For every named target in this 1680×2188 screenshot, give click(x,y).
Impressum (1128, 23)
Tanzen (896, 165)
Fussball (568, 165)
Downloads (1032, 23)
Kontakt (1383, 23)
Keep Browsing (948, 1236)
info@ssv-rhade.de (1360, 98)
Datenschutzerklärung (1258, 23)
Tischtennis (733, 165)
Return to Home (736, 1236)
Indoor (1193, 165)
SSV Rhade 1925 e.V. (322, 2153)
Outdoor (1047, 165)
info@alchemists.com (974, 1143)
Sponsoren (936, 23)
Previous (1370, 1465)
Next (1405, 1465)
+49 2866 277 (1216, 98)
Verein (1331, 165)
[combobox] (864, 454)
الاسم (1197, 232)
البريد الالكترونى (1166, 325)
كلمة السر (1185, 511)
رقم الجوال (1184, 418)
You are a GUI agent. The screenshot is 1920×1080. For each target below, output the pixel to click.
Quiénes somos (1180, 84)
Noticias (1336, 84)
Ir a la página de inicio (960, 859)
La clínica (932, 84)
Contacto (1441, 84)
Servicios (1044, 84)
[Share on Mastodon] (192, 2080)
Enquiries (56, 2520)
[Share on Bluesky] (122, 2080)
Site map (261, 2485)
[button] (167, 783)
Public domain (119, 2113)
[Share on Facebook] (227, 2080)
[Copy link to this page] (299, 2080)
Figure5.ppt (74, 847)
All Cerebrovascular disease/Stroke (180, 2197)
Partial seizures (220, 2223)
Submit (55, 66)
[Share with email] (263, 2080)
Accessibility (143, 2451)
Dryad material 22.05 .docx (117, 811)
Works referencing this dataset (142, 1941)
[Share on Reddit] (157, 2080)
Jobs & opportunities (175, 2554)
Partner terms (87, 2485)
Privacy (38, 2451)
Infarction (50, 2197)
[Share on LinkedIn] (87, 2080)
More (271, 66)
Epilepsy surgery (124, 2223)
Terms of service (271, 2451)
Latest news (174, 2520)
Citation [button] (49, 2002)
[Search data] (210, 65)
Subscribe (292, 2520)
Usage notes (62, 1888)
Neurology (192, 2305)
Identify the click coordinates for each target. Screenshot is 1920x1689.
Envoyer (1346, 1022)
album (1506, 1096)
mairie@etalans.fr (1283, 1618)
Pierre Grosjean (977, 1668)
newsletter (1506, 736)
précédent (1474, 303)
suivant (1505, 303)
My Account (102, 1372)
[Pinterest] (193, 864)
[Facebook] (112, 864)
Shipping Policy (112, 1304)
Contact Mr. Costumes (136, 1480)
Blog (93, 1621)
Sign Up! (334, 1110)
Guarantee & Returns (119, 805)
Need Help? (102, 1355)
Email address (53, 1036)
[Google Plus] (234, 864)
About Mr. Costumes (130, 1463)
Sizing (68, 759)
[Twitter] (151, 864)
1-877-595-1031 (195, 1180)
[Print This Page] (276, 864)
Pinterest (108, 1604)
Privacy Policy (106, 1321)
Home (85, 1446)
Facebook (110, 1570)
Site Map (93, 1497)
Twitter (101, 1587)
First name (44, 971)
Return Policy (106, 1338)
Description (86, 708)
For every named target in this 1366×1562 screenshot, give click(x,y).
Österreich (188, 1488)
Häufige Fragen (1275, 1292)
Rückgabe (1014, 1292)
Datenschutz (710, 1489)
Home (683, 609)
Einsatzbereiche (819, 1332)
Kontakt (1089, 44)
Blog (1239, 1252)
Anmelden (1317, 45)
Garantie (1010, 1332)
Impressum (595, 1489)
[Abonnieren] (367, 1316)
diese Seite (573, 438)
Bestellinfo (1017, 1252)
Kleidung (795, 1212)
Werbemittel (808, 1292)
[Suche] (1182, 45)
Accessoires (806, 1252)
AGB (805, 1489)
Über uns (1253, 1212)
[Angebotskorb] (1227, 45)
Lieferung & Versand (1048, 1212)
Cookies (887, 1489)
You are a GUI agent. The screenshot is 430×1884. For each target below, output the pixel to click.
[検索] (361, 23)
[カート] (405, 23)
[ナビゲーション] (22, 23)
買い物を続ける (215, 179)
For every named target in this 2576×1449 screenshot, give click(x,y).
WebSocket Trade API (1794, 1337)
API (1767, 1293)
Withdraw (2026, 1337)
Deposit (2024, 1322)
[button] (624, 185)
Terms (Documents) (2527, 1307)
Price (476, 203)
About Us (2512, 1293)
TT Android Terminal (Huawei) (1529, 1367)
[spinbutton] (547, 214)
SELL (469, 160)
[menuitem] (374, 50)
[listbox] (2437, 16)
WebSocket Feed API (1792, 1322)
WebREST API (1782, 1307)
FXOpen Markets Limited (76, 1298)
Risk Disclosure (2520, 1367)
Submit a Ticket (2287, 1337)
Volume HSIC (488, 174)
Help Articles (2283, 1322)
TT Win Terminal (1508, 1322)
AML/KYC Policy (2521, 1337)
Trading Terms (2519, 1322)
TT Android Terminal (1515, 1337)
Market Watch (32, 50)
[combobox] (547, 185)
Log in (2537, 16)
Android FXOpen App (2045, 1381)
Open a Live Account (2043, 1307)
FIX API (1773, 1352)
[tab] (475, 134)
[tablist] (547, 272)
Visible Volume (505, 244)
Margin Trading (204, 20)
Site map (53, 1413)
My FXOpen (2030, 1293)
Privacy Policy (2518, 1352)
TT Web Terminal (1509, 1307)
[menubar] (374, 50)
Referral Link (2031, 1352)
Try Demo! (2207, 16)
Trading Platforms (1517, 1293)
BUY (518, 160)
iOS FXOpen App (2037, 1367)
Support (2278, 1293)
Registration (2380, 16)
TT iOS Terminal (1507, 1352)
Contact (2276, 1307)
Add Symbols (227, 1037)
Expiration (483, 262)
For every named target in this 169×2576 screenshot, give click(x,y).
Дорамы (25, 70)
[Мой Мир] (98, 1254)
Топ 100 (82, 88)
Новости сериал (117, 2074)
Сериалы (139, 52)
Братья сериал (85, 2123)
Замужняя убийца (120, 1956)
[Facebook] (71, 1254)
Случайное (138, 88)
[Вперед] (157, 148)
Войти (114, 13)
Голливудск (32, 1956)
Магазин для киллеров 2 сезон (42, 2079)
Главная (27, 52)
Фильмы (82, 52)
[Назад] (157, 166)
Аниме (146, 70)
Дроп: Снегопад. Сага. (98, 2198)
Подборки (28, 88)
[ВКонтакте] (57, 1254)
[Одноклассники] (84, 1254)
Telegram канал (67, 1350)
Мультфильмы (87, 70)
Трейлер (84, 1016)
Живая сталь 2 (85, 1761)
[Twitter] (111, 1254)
----------
**Your objective**
Each line in the entries above, starting at the line with "First name (44, 971)" and ending at the line with "Cookies (887, 1489)", is to be printed exactly, and only those lines.

**Solution**
First name (44, 971)
Return Policy (106, 1338)
Description (86, 708)
For every named target in this 1366×1562 screenshot, give click(x,y).
Österreich (188, 1488)
Häufige Fragen (1275, 1292)
Rückgabe (1014, 1292)
Datenschutz (710, 1489)
Home (683, 609)
Einsatzbereiche (819, 1332)
Kontakt (1089, 44)
Blog (1239, 1252)
Anmelden (1317, 45)
Garantie (1010, 1332)
Impressum (595, 1489)
[Abonnieren] (367, 1316)
diese Seite (573, 438)
Bestellinfo (1017, 1252)
Kleidung (795, 1212)
Werbemittel (808, 1292)
[Suche] (1182, 45)
Accessoires (806, 1252)
AGB (805, 1489)
Über uns (1253, 1212)
[Angebotskorb] (1227, 45)
Lieferung & Versand (1048, 1212)
Cookies (887, 1489)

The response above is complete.